17 January 2010
Fanning the Flame
Canadian Pacific employees used a handcar borrowed from the Heritage Park Railway Museum to move the flame
across the Lethbridge Viaduct - Steven Szabo 17 Jan 2010.
Lethbridge Alberta - After an auspicious and history-making arrival aboard an antique railway
hand car, the Olympic flame wound through Lethbridge Sunday, lighting the imaginations of thousands along the way.
The 80th day of the cross-country Olympic torch relay culminated with a celebration at Henderson Lake Park where a boisterous crowd of several thousand
cheered as Lethbridge's official torchbearer Jill Quirk lit the Olympic cauldron.
Only two hours earlier, four local CP railway men helped make history when they powered the hand car, while pulling the lit Olympic cauldron behind them,
across the mile-long expanse of the High Level Bridge.
"It's never travelled in any other mode other than by a person holding it. It's the first time it's been moved by another mode of transportation,"
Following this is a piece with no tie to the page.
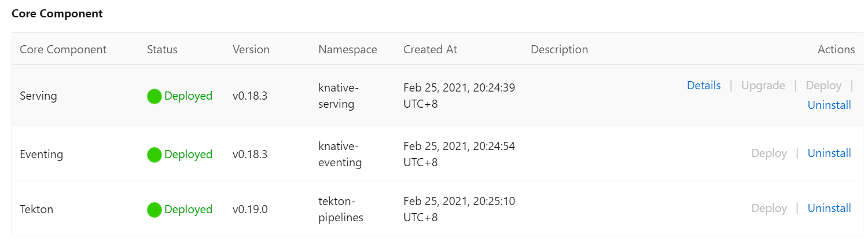Click the Namespace column header
The height and width of the screenshot is (245, 868).
(x=348, y=49)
said CP Rail locomotive engineer Brian Lagace, who operated the car along with fellow engineer Gord Balderston, rail car mechanic Roger Brown, and track
maintenance foreman Don Burla. Collectively, the four have 116 years of railway service.
Several hundred spectators awaited their arrival at the east end of the bridge.
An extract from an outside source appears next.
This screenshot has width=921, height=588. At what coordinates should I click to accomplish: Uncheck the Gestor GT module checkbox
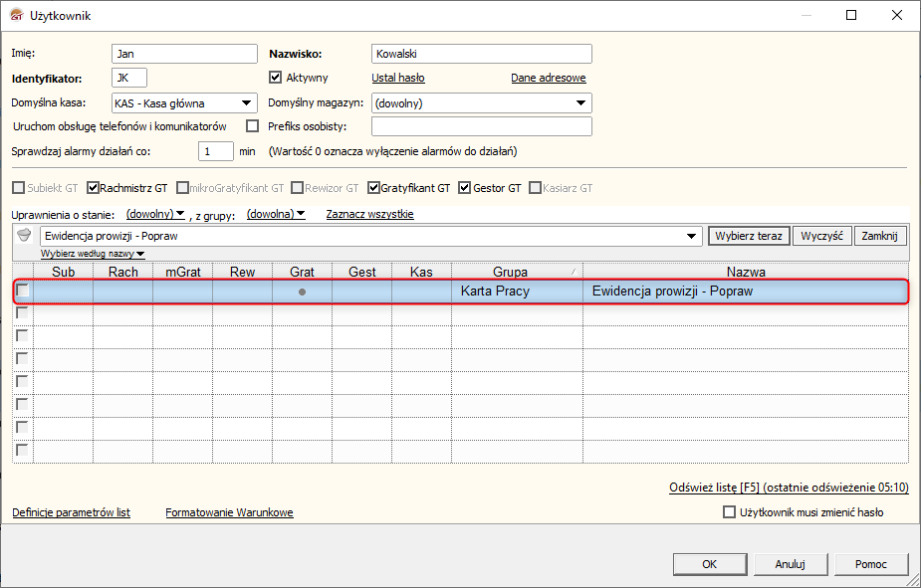(x=464, y=187)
"It was absolutely amazing seeing all the people, hearing them cheer, the emotion of lighting the flame on the other side (of the bridge) from the
lantern that came all the way from Greece," he said. "That was pretty cool."
Clad in authentic 1910 rail worker attire and travelling at a speed of about eight kilometres an hour, the group took about 20 minutes to make the crossing
and transfer the Olympic flame to torchbearer Chantelle Dubois of Calgary.
Lagace, a 31-year railway veteran, was elated after his first open-air crossing of the bridge and overwhelmed by the honour of transporting the Olympic
flame. "It's so near and dear to my heart," he said. "(It symbolizes) people from all over the world getting together without guns in their
hands, without their hands made into fists. They're competing in friendship and fellowship, and we need that in the world more than ever."
Gerald Gauthier.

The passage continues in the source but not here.